/---
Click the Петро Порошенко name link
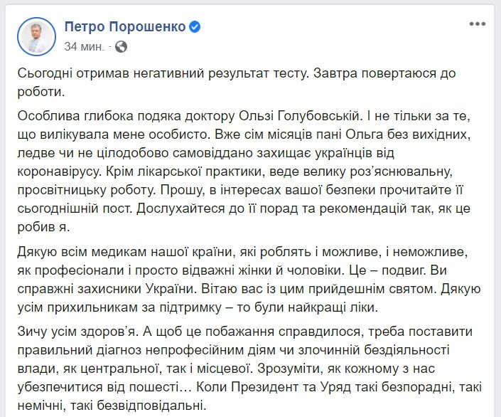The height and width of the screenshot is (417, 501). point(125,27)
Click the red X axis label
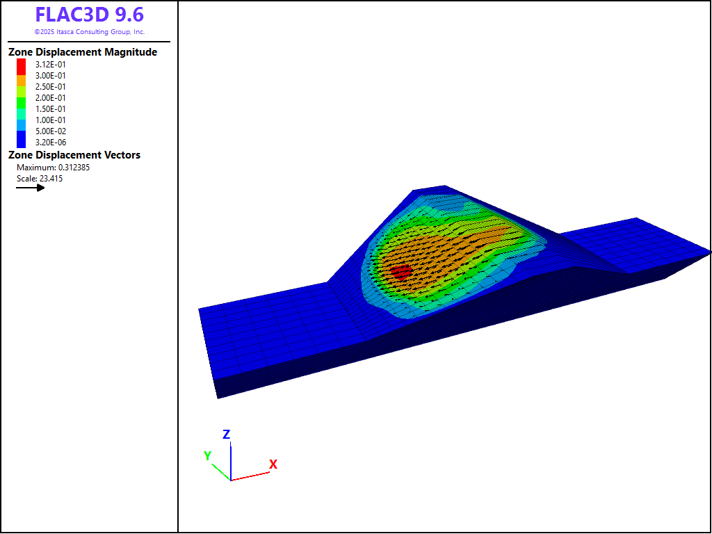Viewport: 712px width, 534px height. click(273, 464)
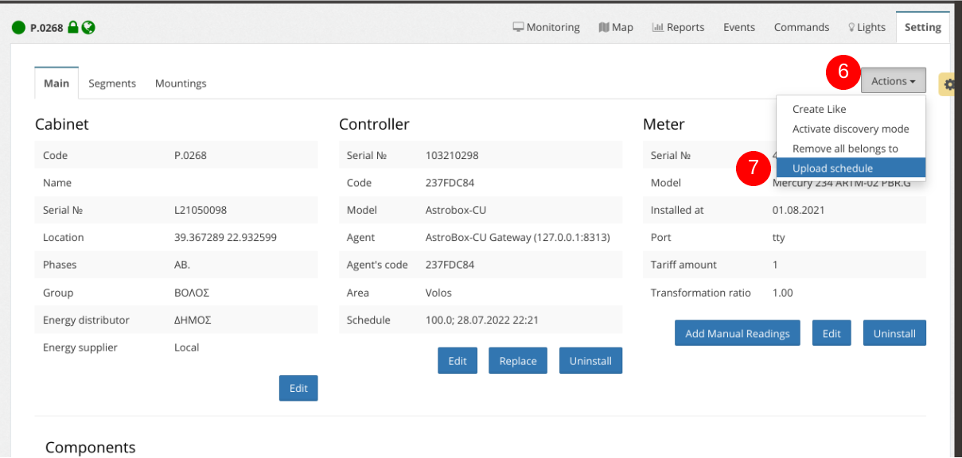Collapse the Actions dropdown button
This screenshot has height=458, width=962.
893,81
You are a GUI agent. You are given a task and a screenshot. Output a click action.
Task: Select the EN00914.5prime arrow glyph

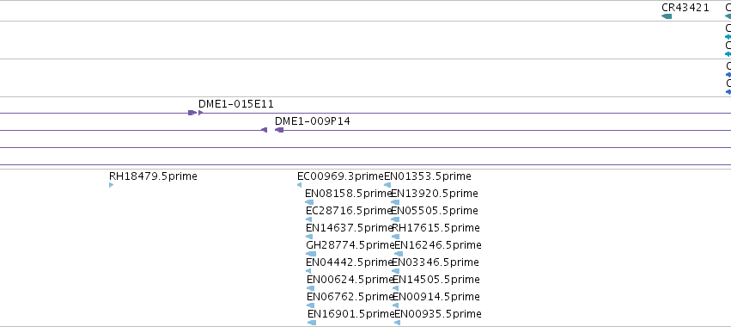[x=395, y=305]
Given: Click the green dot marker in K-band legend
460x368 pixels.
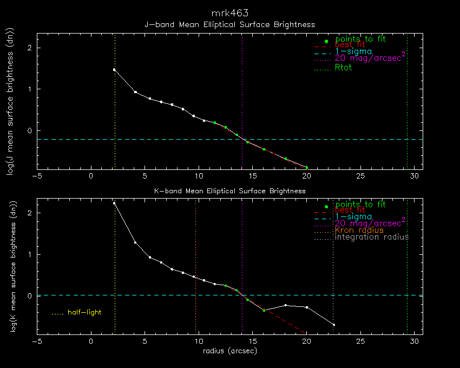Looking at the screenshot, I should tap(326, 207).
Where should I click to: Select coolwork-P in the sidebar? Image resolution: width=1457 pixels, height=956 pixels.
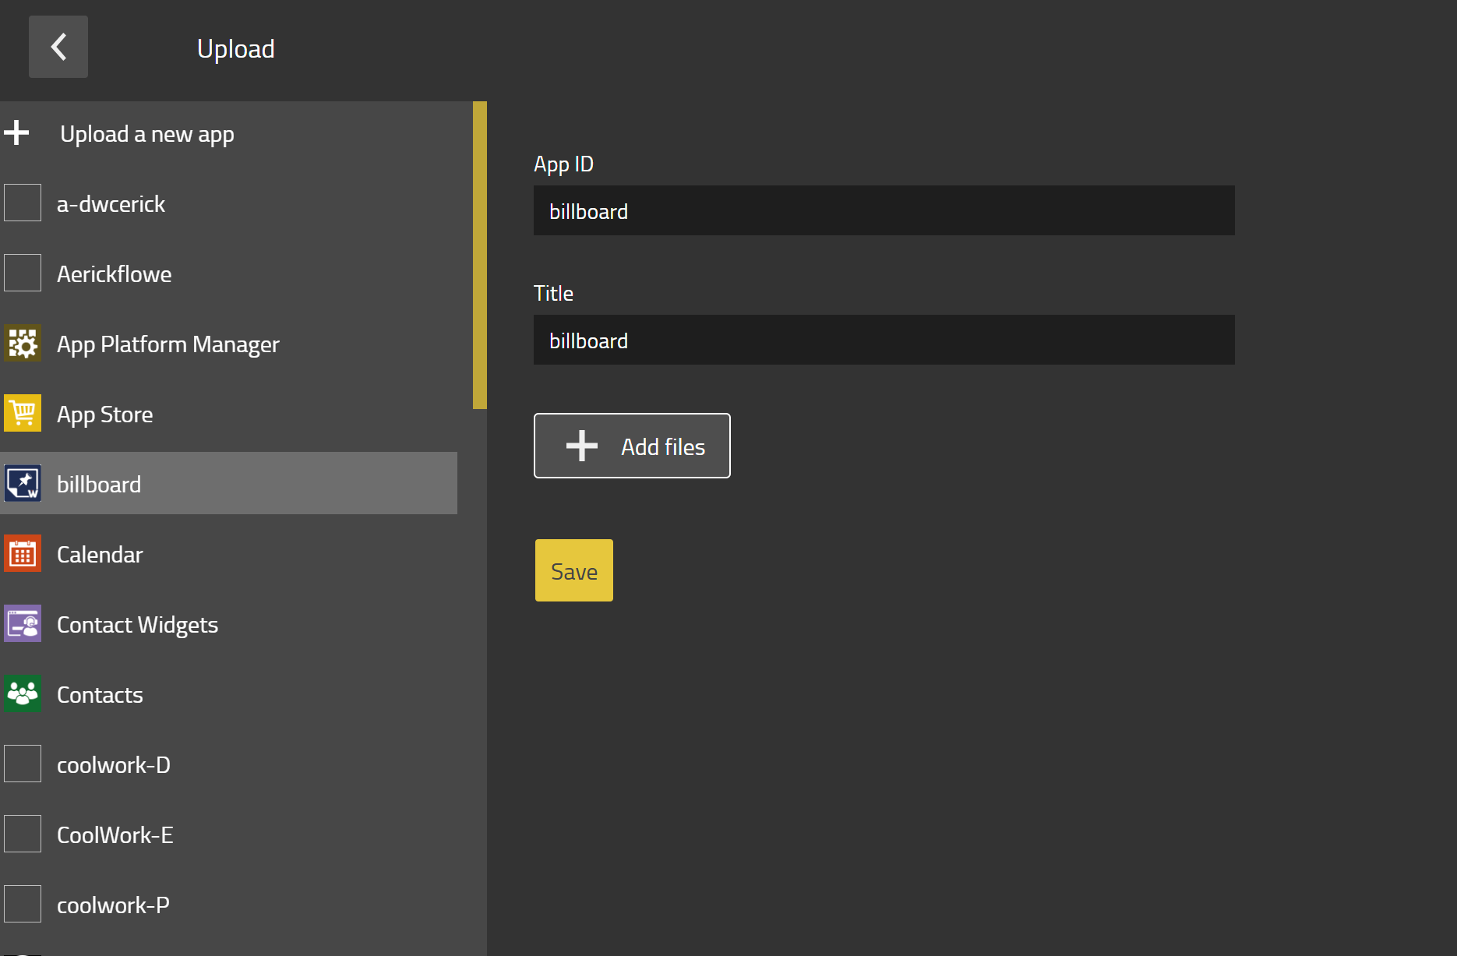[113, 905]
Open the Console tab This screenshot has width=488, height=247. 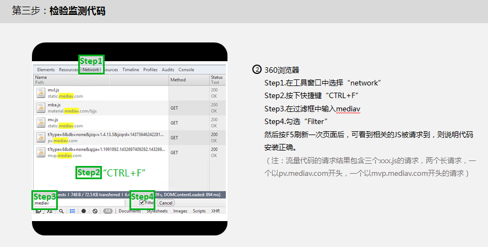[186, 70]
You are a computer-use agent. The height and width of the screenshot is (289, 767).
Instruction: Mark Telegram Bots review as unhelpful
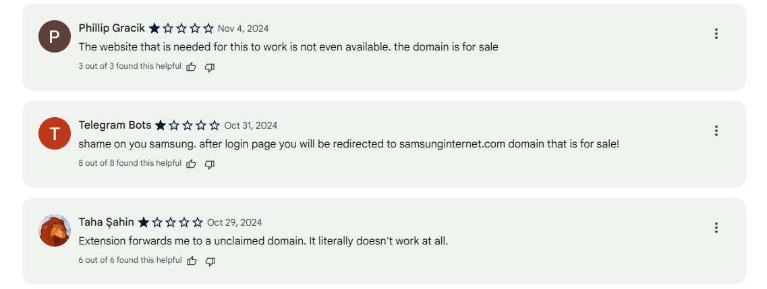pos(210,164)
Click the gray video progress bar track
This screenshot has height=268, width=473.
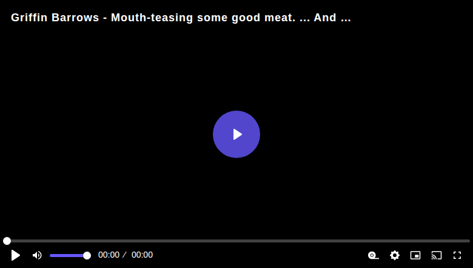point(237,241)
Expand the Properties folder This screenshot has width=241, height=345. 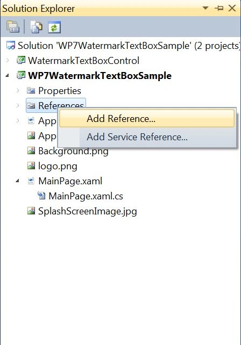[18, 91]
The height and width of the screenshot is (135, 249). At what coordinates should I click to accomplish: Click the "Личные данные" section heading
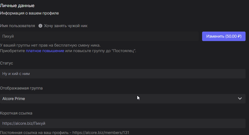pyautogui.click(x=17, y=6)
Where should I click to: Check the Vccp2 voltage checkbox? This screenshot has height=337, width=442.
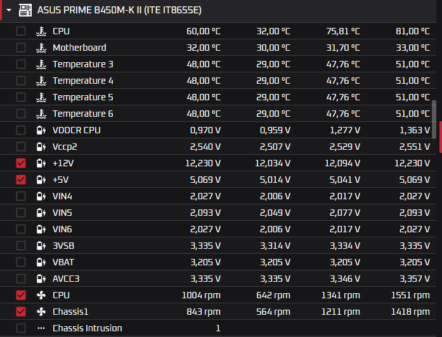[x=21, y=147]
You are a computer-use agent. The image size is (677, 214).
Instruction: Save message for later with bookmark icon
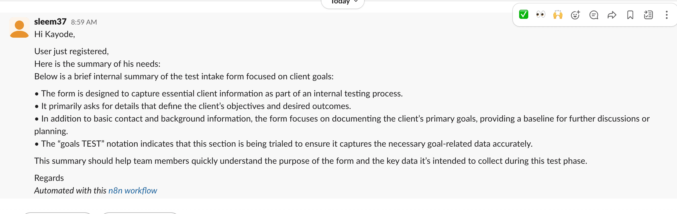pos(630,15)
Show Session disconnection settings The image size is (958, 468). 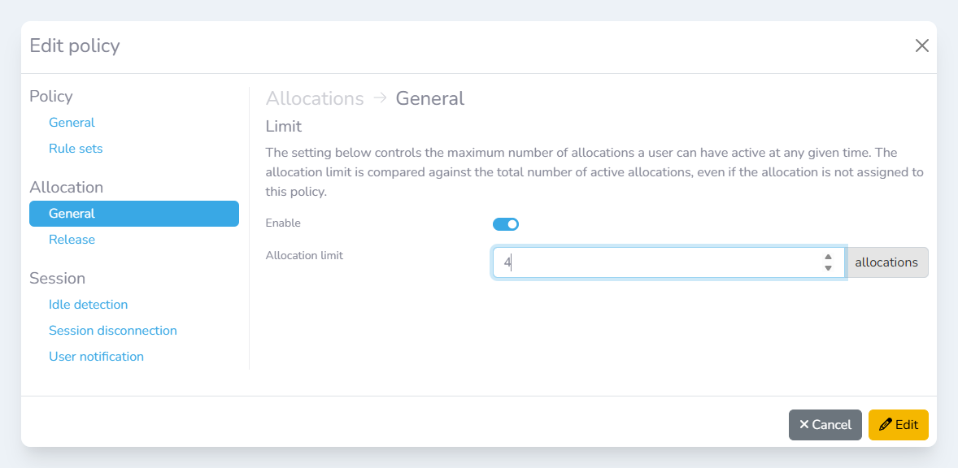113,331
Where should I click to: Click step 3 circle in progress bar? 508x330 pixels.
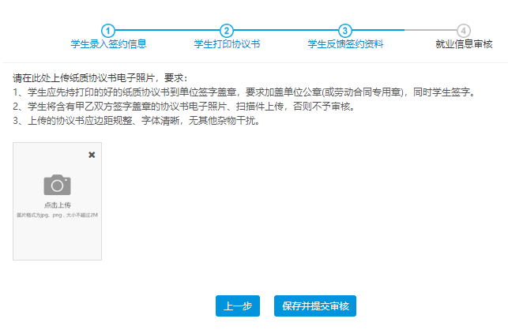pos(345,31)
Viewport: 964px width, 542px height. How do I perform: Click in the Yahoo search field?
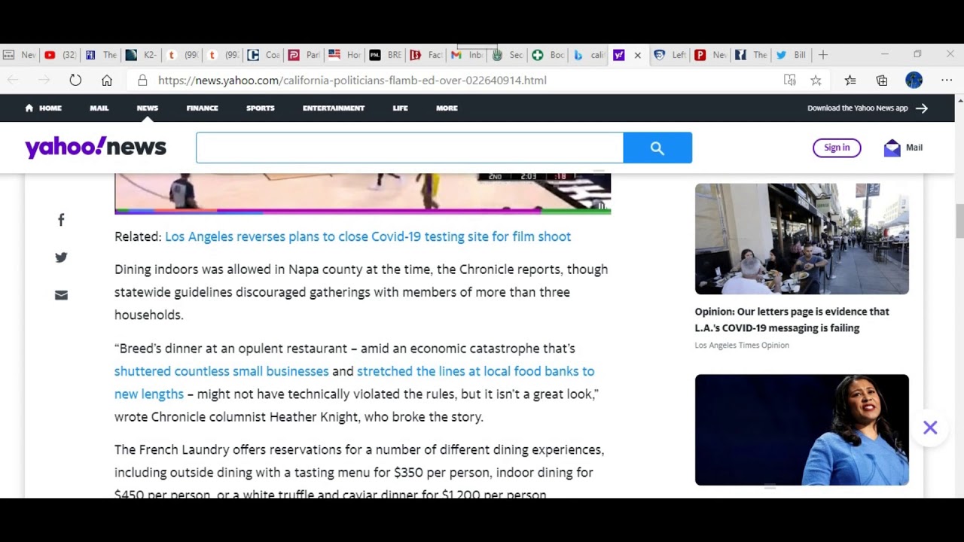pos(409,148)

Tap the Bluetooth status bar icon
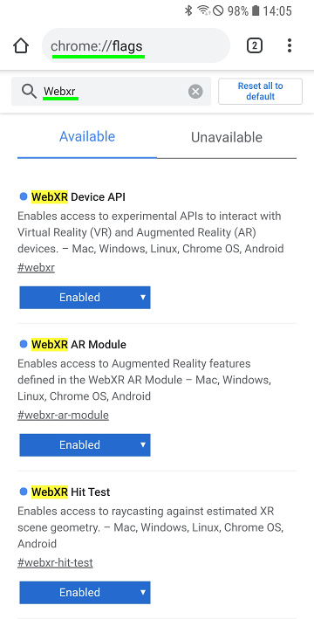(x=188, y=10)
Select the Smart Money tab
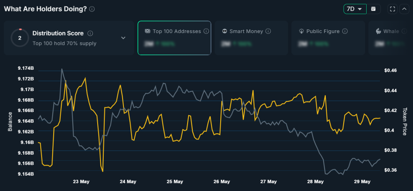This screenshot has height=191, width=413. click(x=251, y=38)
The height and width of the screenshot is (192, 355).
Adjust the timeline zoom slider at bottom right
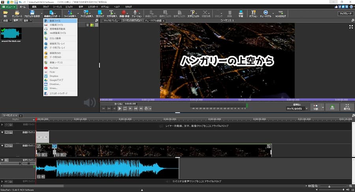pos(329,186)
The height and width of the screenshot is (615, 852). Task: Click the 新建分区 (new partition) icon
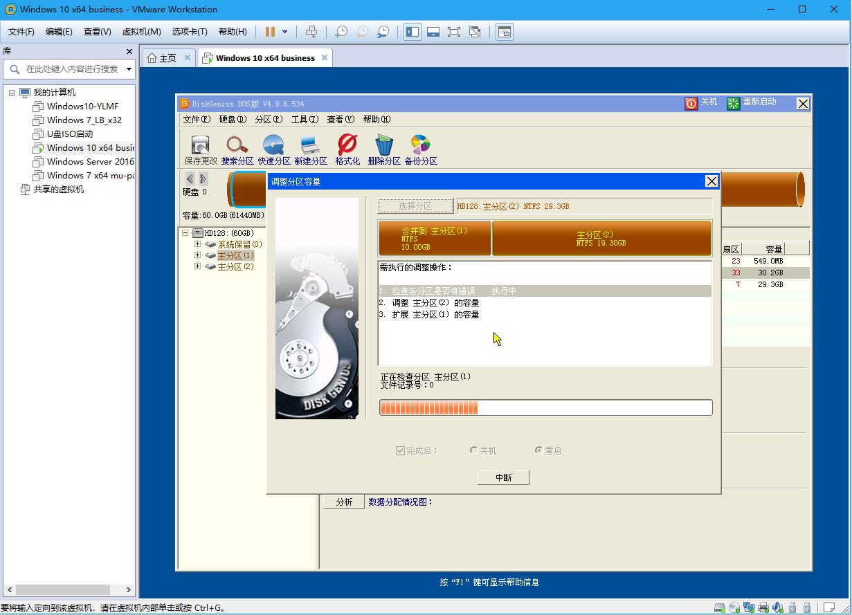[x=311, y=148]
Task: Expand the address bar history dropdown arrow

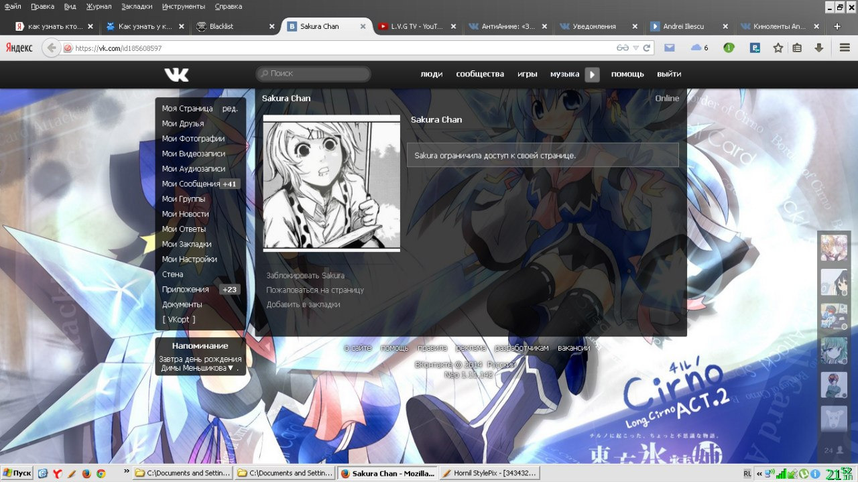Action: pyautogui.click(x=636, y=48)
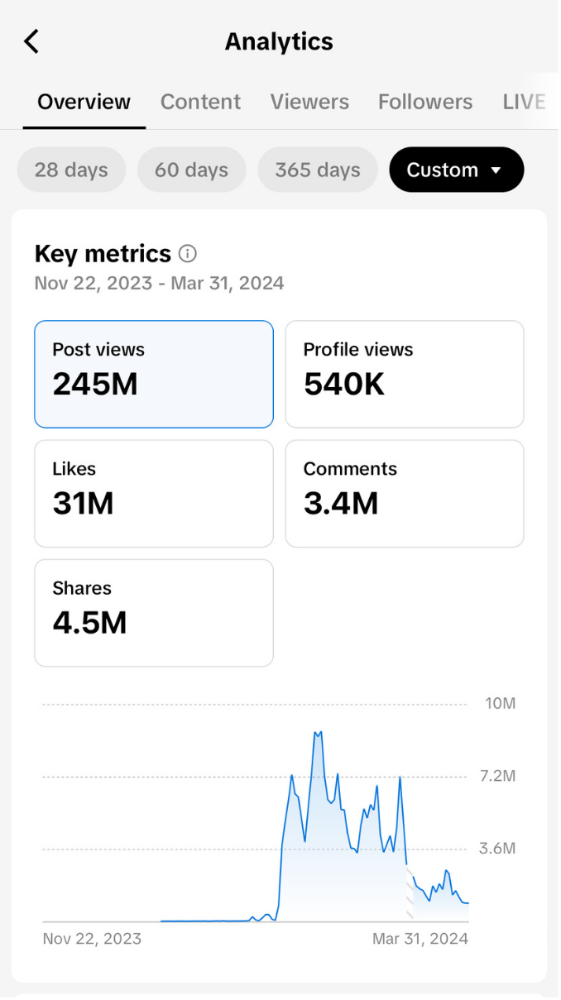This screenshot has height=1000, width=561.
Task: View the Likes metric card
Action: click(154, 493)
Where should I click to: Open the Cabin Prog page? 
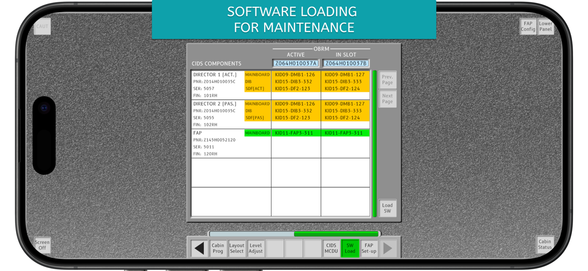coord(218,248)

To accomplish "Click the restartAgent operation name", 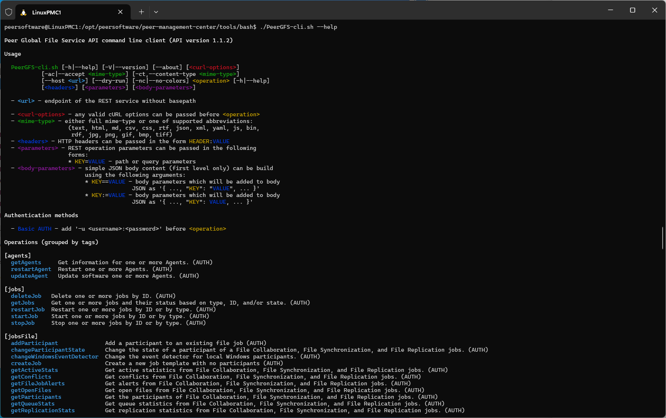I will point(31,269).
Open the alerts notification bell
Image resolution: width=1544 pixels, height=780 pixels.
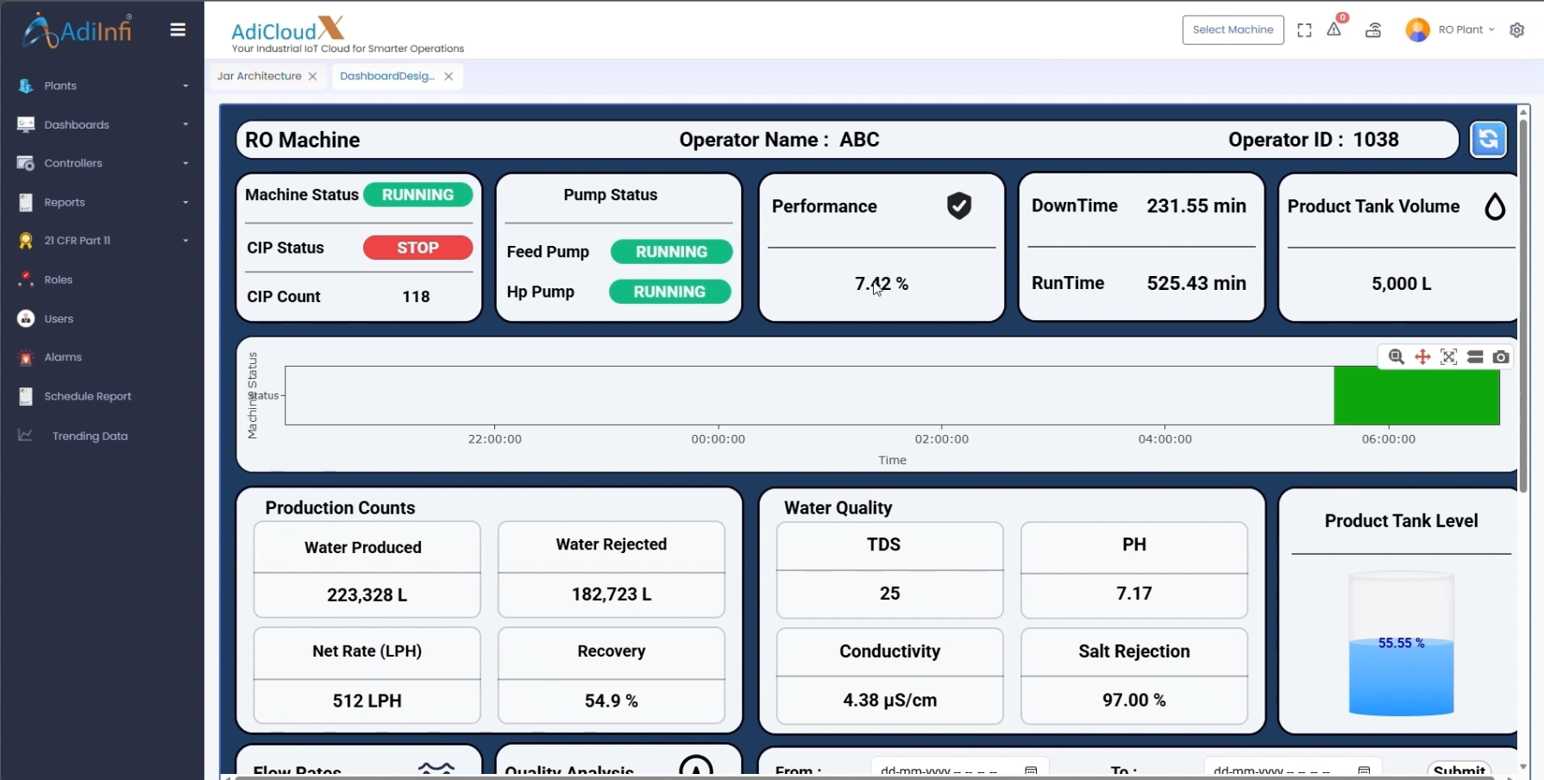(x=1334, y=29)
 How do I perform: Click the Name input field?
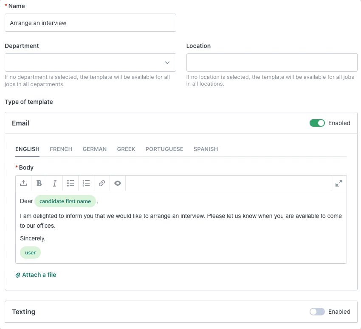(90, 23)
\---
● Assignment: Your answer should consist of each line of the data above in which the word "computer" occurs.

● Expected answer:
You are a computer-use agent. The height and width of the screenshot is (289, 767).
You are a computer-use agent. The image size is (677, 214).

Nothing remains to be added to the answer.